─── Exercise input ───
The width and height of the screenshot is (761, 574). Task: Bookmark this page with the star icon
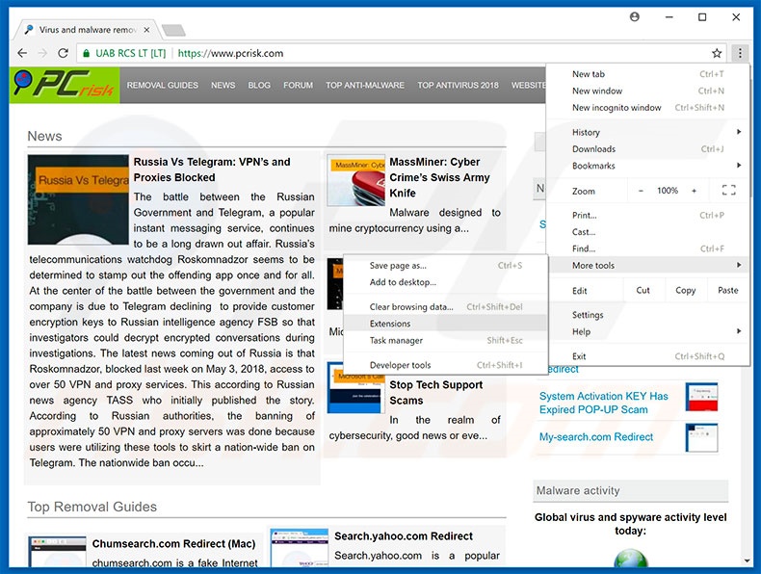pyautogui.click(x=717, y=54)
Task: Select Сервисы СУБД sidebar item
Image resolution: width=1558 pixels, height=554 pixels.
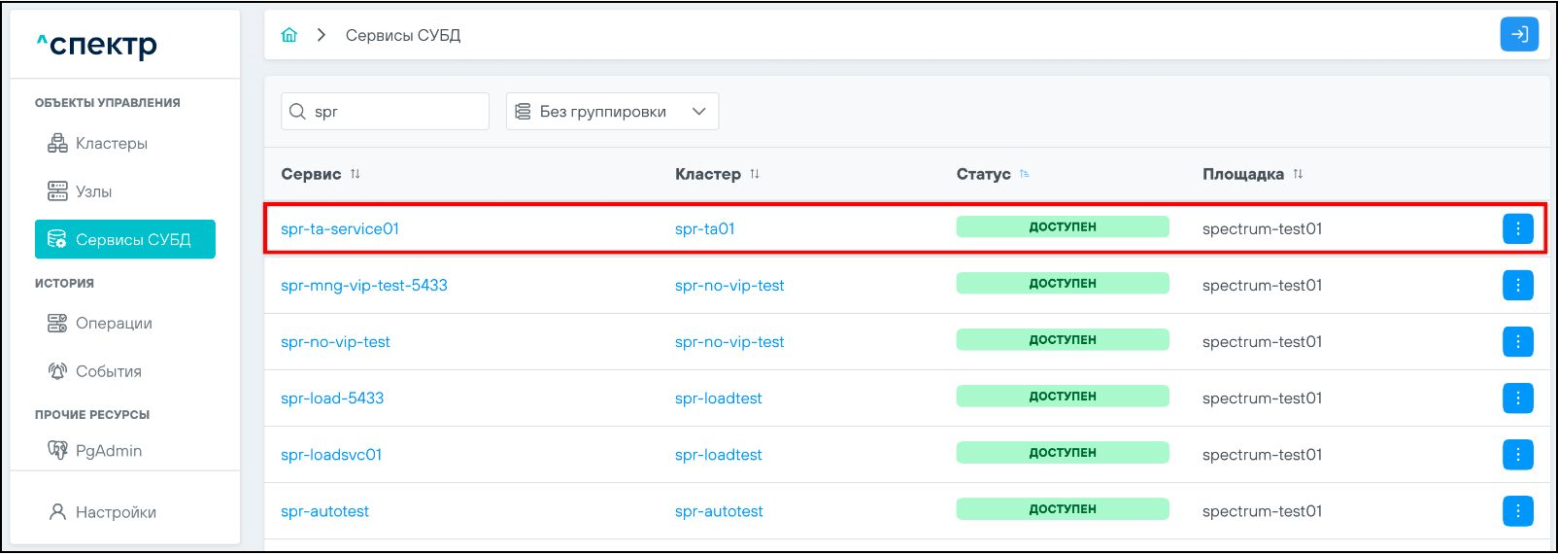Action: point(125,239)
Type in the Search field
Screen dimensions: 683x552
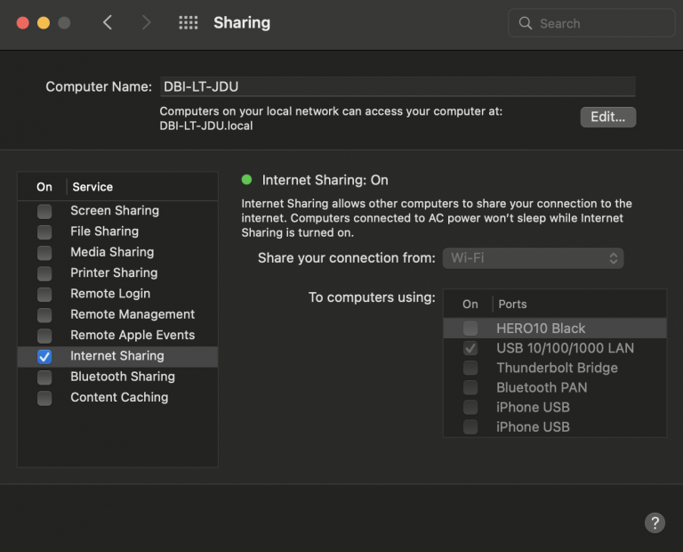[x=600, y=23]

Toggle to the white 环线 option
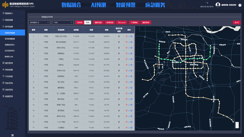(87, 23)
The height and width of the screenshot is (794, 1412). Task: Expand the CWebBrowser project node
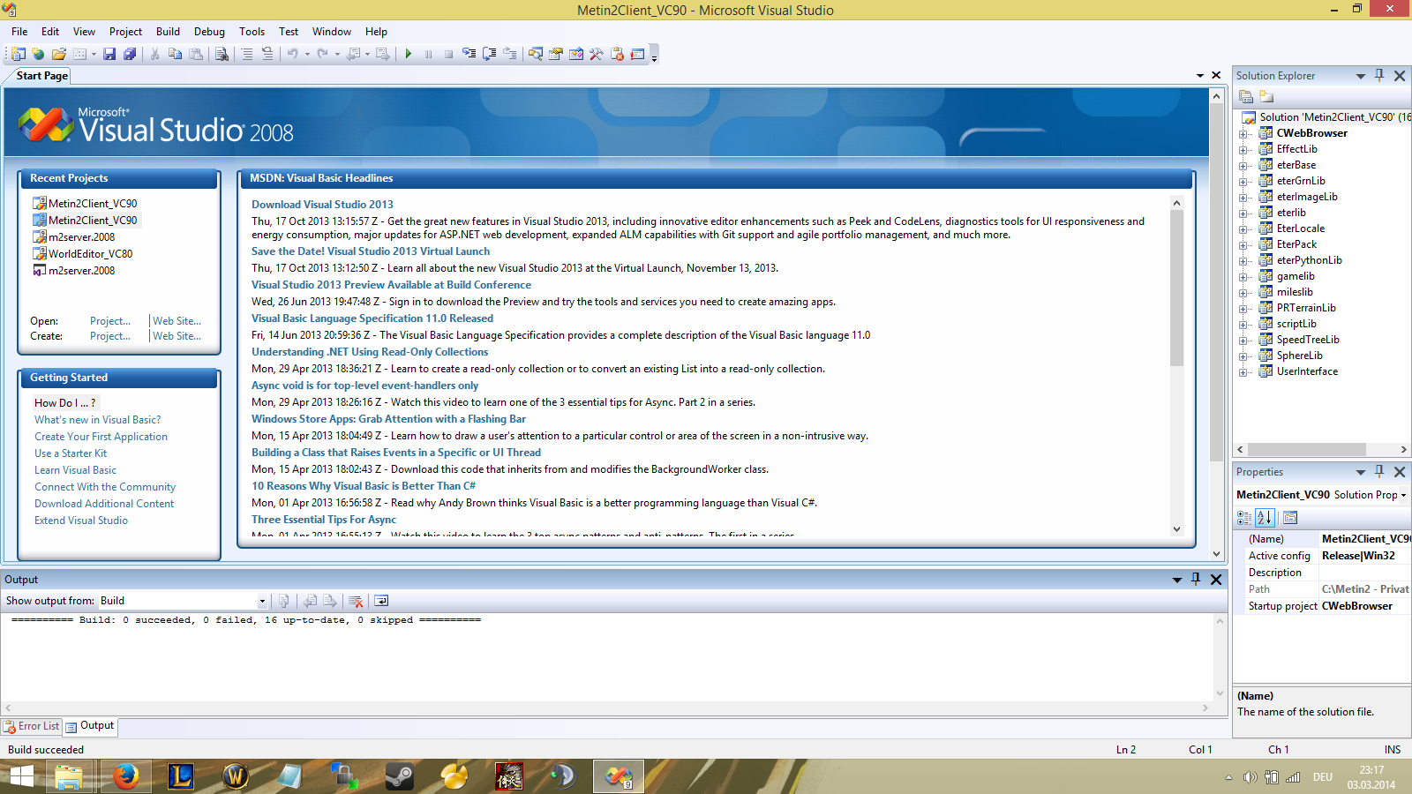[x=1243, y=134]
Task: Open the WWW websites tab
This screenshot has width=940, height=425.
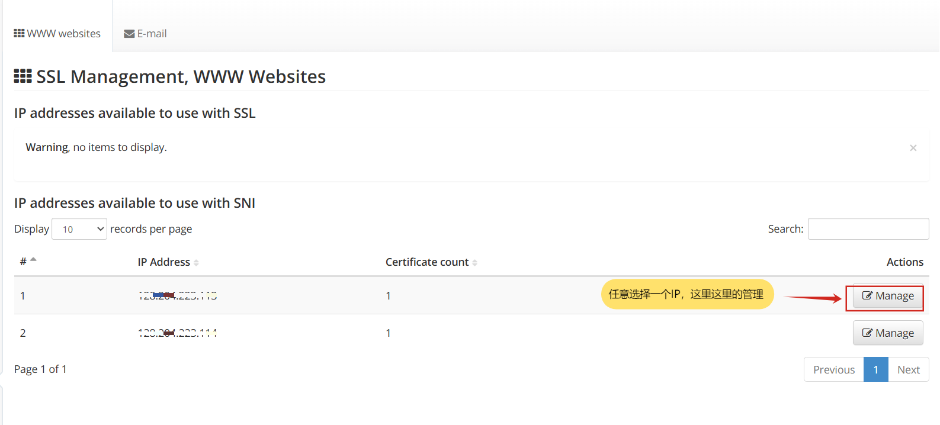Action: pos(57,34)
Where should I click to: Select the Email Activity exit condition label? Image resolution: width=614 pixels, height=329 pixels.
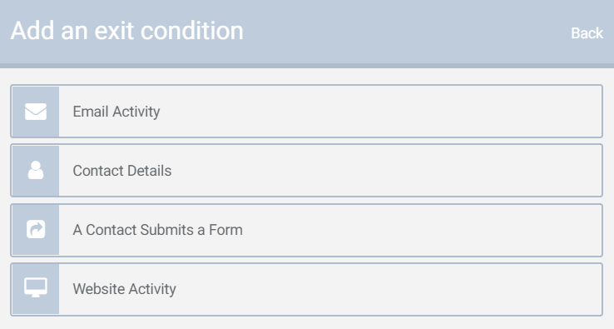(x=116, y=112)
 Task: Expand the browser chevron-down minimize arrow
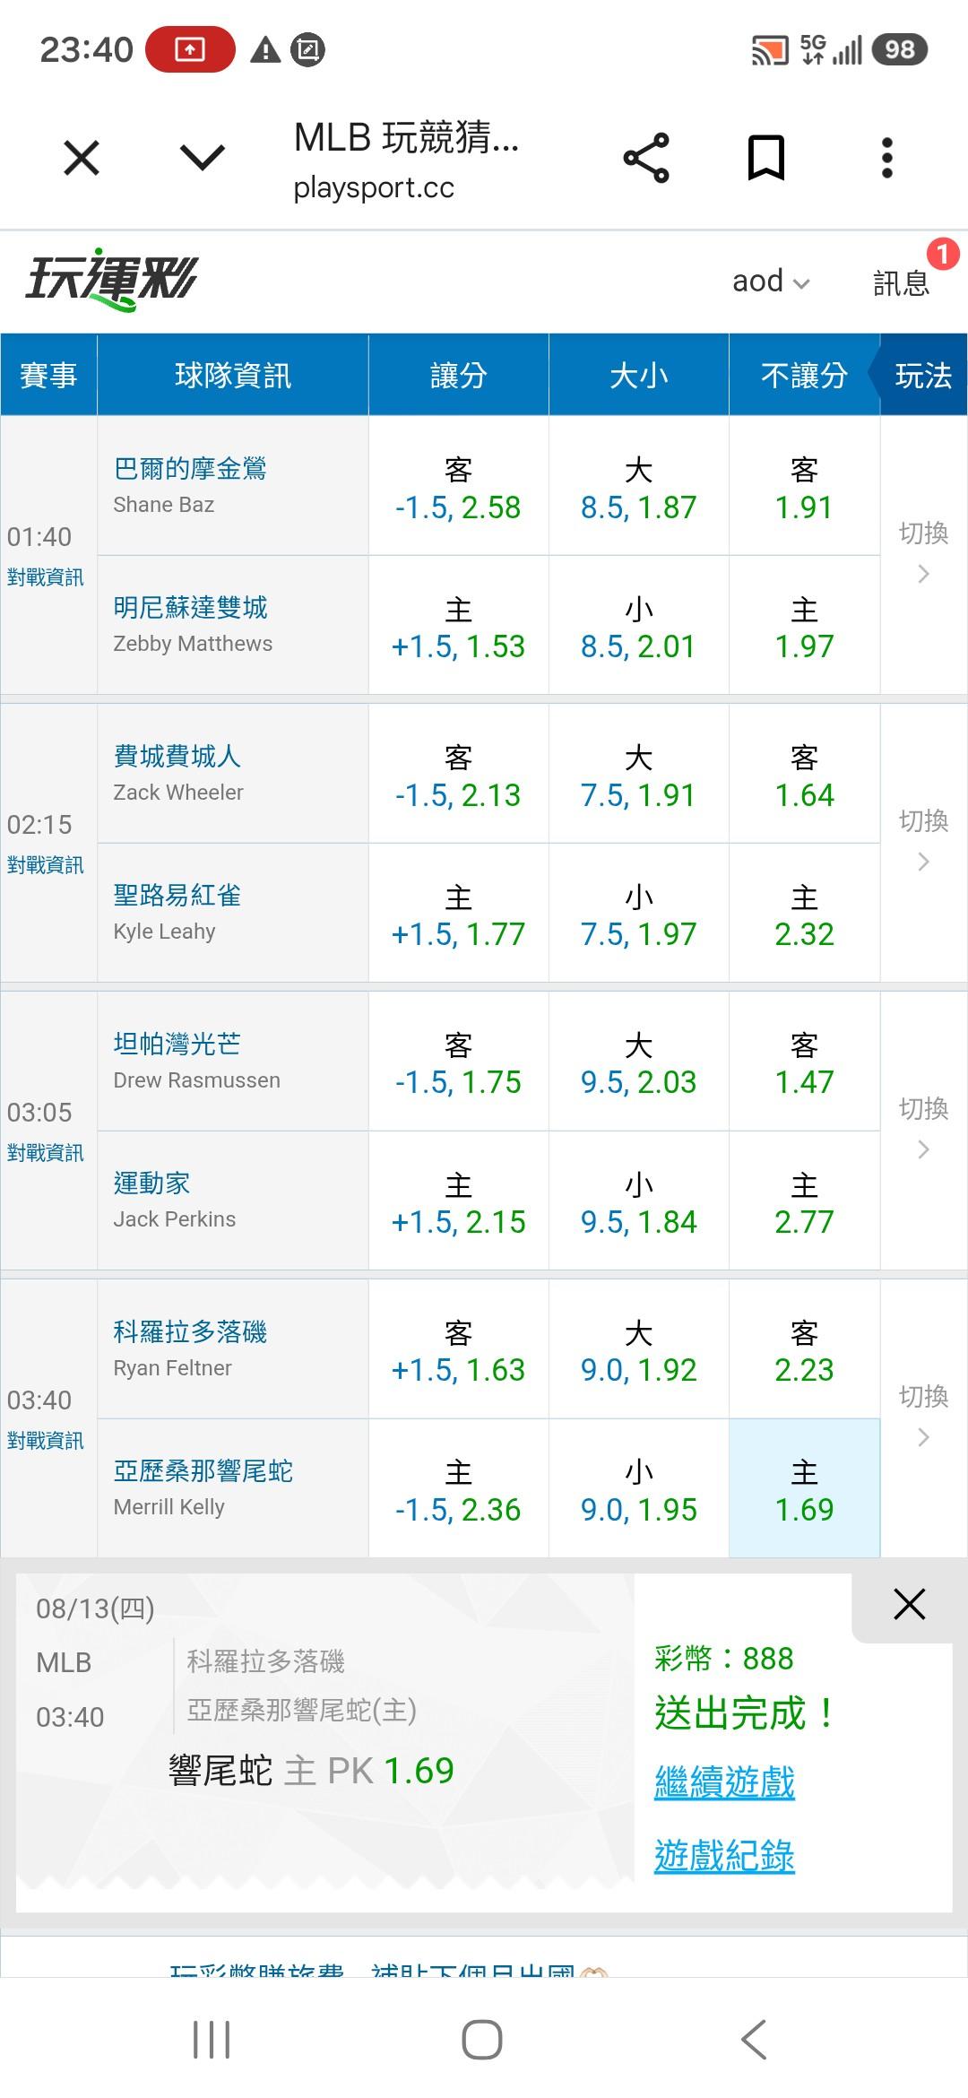click(203, 159)
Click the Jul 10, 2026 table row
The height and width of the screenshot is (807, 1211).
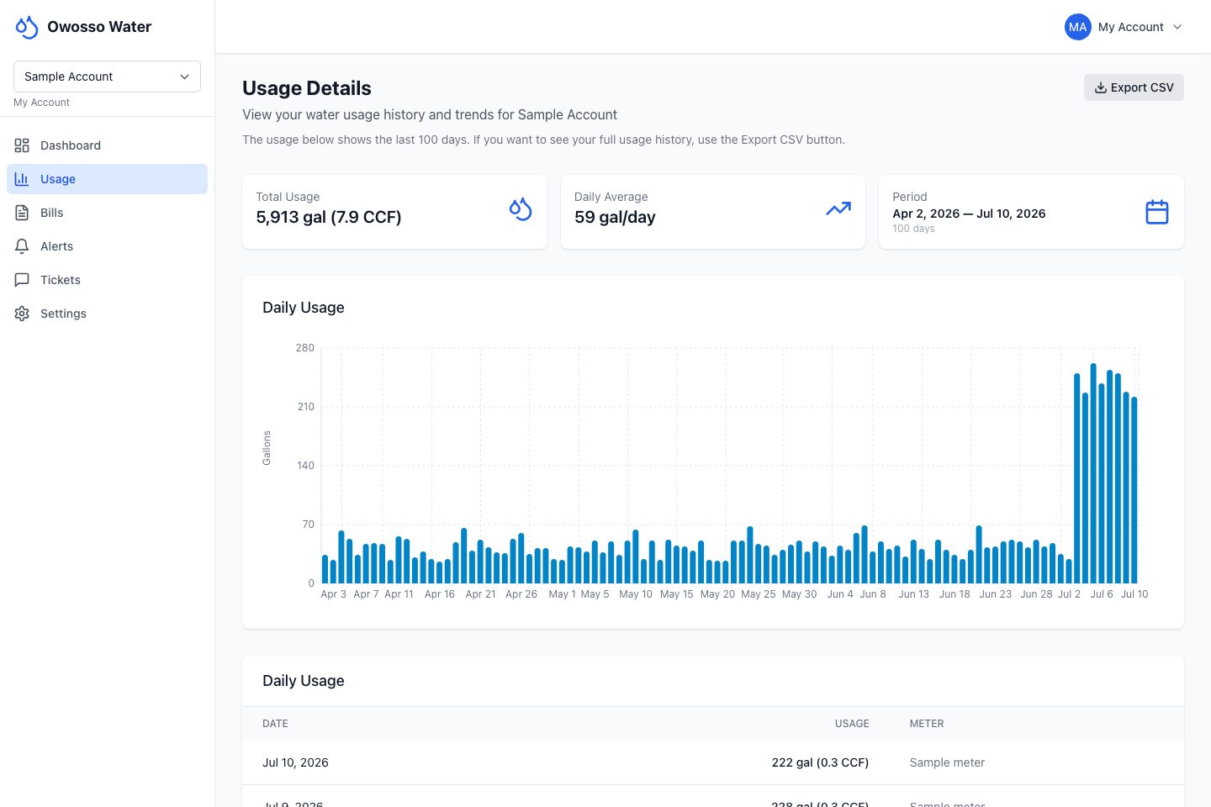coord(713,762)
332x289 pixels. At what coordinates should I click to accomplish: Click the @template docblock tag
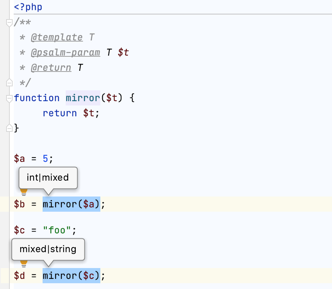click(57, 38)
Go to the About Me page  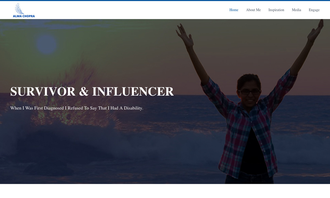(253, 10)
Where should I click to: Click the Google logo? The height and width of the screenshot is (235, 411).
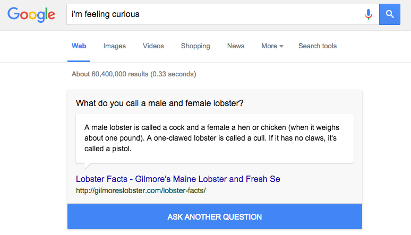tap(31, 14)
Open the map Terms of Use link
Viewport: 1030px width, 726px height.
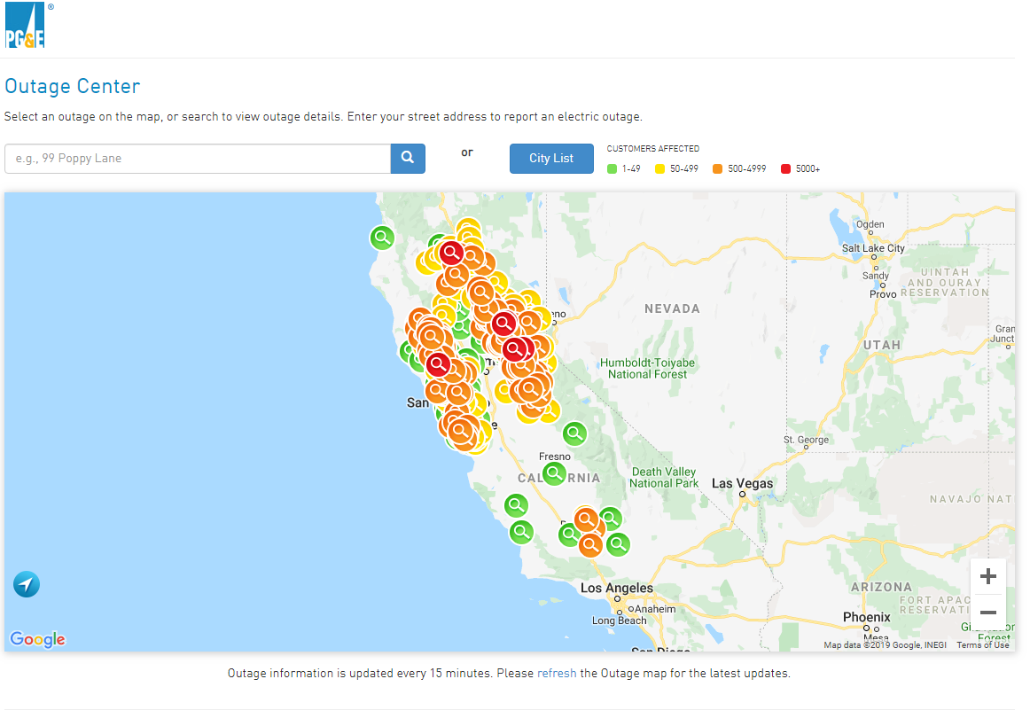pyautogui.click(x=982, y=645)
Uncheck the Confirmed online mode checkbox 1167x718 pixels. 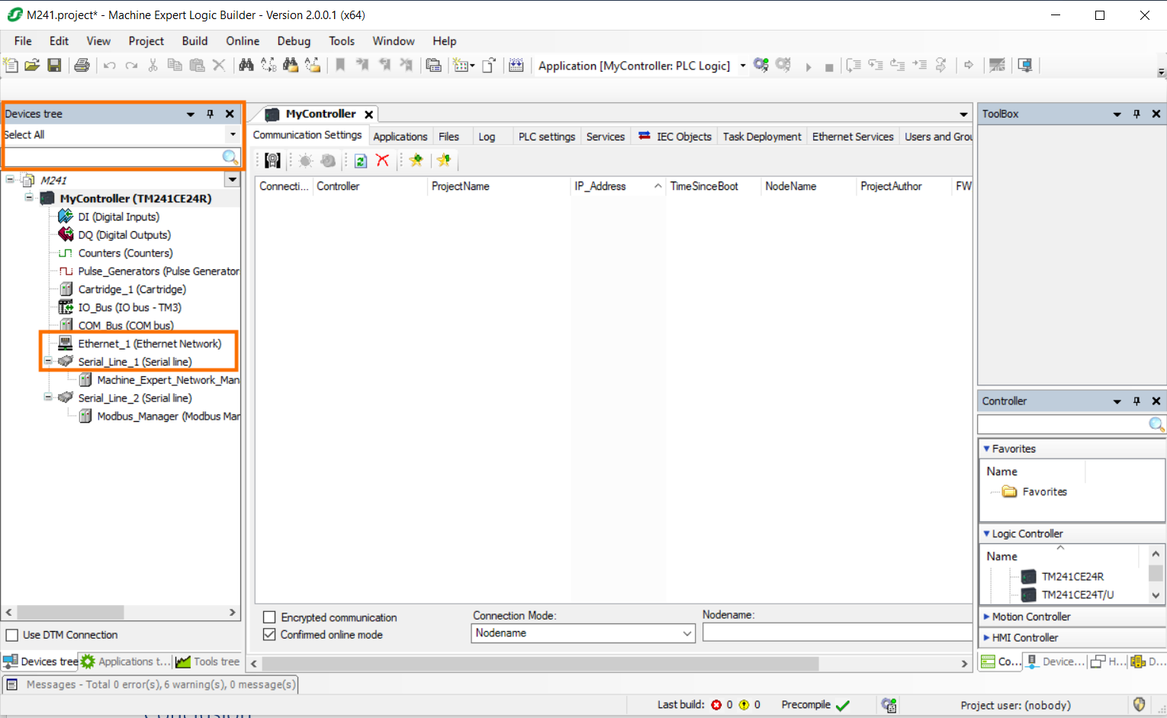click(x=269, y=635)
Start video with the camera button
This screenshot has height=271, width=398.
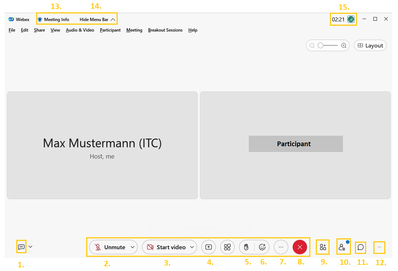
───
**Goal of the exercise:**
Find each line in the data above with the word "Open", then copy it.

**Solution to the exercise:**
Task: Open the WWW websites tab
Open the map Terms of Use link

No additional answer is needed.